-- start Recorded information --
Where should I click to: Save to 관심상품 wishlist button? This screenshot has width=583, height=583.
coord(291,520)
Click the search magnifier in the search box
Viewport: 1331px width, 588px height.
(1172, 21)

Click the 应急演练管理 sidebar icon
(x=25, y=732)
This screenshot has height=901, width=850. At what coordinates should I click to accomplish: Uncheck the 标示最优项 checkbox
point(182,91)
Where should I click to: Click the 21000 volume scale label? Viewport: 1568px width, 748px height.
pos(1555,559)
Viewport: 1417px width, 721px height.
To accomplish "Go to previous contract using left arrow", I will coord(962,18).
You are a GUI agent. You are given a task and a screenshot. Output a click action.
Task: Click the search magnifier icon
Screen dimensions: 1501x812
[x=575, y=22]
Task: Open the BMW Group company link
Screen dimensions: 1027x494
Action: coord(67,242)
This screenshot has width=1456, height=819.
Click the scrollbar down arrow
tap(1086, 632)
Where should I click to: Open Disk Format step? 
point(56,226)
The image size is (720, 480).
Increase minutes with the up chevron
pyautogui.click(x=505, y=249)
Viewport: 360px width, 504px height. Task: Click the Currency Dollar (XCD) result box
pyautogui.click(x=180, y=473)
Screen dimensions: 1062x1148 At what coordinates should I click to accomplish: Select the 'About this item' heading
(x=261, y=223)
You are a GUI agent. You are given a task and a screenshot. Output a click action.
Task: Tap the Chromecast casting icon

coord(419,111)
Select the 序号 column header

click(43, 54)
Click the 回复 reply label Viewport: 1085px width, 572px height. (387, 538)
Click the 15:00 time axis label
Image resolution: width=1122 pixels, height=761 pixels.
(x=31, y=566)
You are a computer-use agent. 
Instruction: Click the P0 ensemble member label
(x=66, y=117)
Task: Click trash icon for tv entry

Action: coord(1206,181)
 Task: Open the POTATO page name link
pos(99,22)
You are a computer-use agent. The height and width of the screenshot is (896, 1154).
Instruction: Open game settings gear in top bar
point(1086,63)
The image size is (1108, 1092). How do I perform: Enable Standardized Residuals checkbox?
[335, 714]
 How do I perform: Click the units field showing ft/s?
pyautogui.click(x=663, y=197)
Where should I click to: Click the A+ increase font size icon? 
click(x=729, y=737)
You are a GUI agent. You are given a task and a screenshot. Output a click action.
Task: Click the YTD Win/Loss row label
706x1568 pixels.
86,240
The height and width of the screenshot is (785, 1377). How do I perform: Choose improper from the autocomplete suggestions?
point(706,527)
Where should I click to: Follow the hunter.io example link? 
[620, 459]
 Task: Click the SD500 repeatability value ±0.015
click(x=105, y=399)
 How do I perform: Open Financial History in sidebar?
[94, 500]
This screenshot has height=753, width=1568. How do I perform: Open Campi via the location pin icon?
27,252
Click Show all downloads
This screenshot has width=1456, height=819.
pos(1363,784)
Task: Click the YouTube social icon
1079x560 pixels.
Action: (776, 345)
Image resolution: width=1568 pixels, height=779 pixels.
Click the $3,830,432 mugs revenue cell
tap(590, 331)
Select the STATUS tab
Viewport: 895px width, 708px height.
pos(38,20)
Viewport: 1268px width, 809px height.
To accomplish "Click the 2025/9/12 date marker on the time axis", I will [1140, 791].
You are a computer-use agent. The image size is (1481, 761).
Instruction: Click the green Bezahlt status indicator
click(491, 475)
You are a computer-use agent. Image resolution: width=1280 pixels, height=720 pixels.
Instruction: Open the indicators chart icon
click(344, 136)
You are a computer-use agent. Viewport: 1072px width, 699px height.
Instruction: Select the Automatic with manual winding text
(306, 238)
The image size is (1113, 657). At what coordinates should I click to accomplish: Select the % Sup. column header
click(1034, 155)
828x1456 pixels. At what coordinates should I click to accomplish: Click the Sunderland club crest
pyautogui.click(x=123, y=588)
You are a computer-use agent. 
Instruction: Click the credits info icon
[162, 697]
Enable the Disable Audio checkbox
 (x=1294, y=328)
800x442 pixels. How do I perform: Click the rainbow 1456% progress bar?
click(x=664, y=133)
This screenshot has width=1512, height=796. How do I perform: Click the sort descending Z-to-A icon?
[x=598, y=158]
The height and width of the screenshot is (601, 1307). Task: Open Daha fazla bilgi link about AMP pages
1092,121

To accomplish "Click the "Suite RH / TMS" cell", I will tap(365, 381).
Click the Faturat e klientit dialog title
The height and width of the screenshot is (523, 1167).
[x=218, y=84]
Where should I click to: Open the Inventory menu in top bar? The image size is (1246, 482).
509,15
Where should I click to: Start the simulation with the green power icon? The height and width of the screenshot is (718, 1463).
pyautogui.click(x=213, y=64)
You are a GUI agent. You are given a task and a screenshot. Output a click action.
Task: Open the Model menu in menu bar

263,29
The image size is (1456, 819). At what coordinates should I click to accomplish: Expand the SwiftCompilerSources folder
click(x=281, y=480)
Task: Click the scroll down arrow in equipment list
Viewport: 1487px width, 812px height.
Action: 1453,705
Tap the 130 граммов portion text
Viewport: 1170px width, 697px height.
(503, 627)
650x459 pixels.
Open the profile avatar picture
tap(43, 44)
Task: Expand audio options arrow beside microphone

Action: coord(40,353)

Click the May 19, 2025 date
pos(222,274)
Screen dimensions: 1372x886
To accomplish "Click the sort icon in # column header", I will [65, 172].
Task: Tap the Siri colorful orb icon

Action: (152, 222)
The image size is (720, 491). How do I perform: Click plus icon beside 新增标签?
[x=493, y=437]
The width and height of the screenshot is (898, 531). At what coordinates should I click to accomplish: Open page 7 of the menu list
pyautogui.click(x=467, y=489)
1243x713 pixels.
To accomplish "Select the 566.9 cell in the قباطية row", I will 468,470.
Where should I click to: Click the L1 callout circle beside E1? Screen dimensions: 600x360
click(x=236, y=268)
-- end Recorded information --
▶ [Exercise instructions]:
Rewrite the rows above, putting "magnifying glass" in place of every "magnifier" and changing nothing else.

▶ [Output]:
Where should I click to: Save to 관심상품 wishlist button? This screenshot has width=583, height=583.
coord(291,520)
Click the search magnifying glass in the search box
Viewport: 1331px width, 588px height.
(1172, 21)

Click the 应急演练管理 sidebar icon
(x=25, y=732)
This screenshot has height=901, width=850. At what coordinates should I click to accomplish: Uncheck the 标示最优项 checkbox
point(182,91)
Where should I click to: Click the 21000 volume scale label? Viewport: 1568px width, 748px height.
pos(1555,559)
Viewport: 1417px width, 721px height.
To accomplish "Go to previous contract using left arrow", I will coord(962,18).
You are a GUI agent. You are given a task and a screenshot. Output a click action.
Task: Click the search magnifying glass icon
Screen dimensions: 1501x812
[x=575, y=22]
Task: Open the BMW Group company link
Screen dimensions: 1027x494
Action: coord(67,242)
This screenshot has width=1456, height=819.
Click the scrollbar down arrow
tap(1086, 632)
Where should I click to: Open Disk Format step? 
point(56,226)
The image size is (720, 480).
Increase minutes with the up chevron
pyautogui.click(x=505, y=249)
Viewport: 360px width, 504px height. Task: Click the Currency Dollar (XCD) result box
pyautogui.click(x=180, y=473)
Screen dimensions: 1062x1148 At what coordinates should I click to accomplish: Select the 'About this item' heading
(x=261, y=223)
You are a GUI agent. You are given a task and a screenshot. Output a click action.
Task: Tap the Chromecast casting icon

coord(419,111)
Select the 序号 column header

click(43, 54)
Click the 回复 reply label Viewport: 1085px width, 572px height. (387, 538)
Click the 15:00 time axis label
Image resolution: width=1122 pixels, height=761 pixels.
(x=31, y=566)
You are a computer-use agent. 
Instruction: Click the P0 ensemble member label
(x=66, y=117)
Task: Click trash icon for tv entry

Action: coord(1206,181)
 Task: Open the POTATO page name link
pos(99,22)
You are a computer-use agent. The height and width of the screenshot is (896, 1154).
Instruction: Open game settings gear in top bar
point(1086,63)
The image size is (1108, 1092). How do I perform: Enable Standardized Residuals checkbox?
[335, 714]
 How do I perform: Click the units field showing ft/s?
pyautogui.click(x=663, y=197)
Where should I click to: Click the A+ increase font size icon? 
click(x=729, y=737)
You are a GUI agent. You are given a task and a screenshot. Output a click action.
Task: Click the YTD Win/Loss row label
706x1568 pixels.
86,240
The height and width of the screenshot is (785, 1377). How do I perform: Choose improper from the autocomplete suggestions?
point(706,527)
Where should I click to: Follow the hunter.io example link? 
[620, 459]
 Task: Click the SD500 repeatability value ±0.015
click(x=105, y=399)
 How do I perform: Open Financial History in sidebar?
[94, 500]
This screenshot has height=753, width=1568. How do I perform: Open Campi via the location pin icon?
27,252
Click Show all downloads
This screenshot has width=1456, height=819.
pos(1363,784)
Task: Click the YouTube social icon
1079x560 pixels.
Action: (776, 345)
Image resolution: width=1568 pixels, height=779 pixels.
Click the $3,830,432 mugs revenue cell
tap(590, 331)
Select the STATUS tab
Viewport: 895px width, 708px height.
pos(38,20)
Viewport: 1268px width, 809px height.
To accomplish "Click the 2025/9/12 date marker on the time axis", I will [1140, 791].
You are a computer-use agent. The image size is (1481, 761).
Instruction: Click the green Bezahlt status indicator
click(491, 475)
You are a computer-use agent. Image resolution: width=1280 pixels, height=720 pixels.
Instruction: Open the indicators chart icon
click(344, 136)
You are a computer-use agent. Viewport: 1072px width, 699px height.
Instruction: Select the Automatic with manual winding text
(306, 238)
The image size is (1113, 657). At what coordinates should I click to accomplish: Select the % Sup. column header
click(1034, 155)
828x1456 pixels. At what coordinates should I click to accomplish: Click the Sunderland club crest
pyautogui.click(x=123, y=588)
You are a computer-use agent. 
Instruction: Click the credits info icon
[162, 697]
Enable the Disable Audio checkbox
 (x=1294, y=328)
800x442 pixels. How do I perform: Click the rainbow 1456% progress bar?
click(x=664, y=133)
This screenshot has width=1512, height=796. How do I perform: Click the sort descending Z-to-A icon?
[x=598, y=158]
The height and width of the screenshot is (601, 1307). Task: Open Daha fazla bilgi link about AMP pages
1092,121

To accomplish "Click the "Suite RH / TMS" cell", I will tap(365, 381).
Click the Faturat e klientit dialog title
The height and width of the screenshot is (523, 1167).
[x=218, y=84]
Where should I click to: Open the Inventory menu in top bar? The image size is (1246, 482).
509,15
Where should I click to: Start the simulation with the green power icon? The height and width of the screenshot is (718, 1463).
pyautogui.click(x=213, y=64)
You are a GUI agent. You are given a task and a screenshot. Output a click action.
Task: Open the Model menu in menu bar

263,29
The image size is (1456, 819). At what coordinates should I click to accomplish: Expand the SwiftCompilerSources folder
click(x=281, y=480)
Task: Click the scroll down arrow in equipment list
Viewport: 1487px width, 812px height.
Action: 1453,705
Tap the 130 граммов portion text
Viewport: 1170px width, 697px height.
(503, 627)
650x459 pixels.
Open the profile avatar picture
tap(43, 44)
Task: Expand audio options arrow beside microphone

Action: coord(40,353)

Click the May 19, 2025 date
pos(222,274)
Screen dimensions: 1372x886
To accomplish "Click the sort icon in # column header", I will [65, 172].
Task: Tap the Siri colorful orb icon

Action: (152, 222)
The image size is (720, 491). How do I perform: Click plus icon beside 新增标签?
[x=493, y=437]
The width and height of the screenshot is (898, 531). At what coordinates should I click to accomplish: Open page 7 of the menu list
pyautogui.click(x=467, y=489)
1243x713 pixels.
To accomplish "Select the 566.9 cell in the قباطية row", I will 468,470.
Where should I click to: Click the L1 callout circle beside E1? Screen dimensions: 600x360
click(x=236, y=268)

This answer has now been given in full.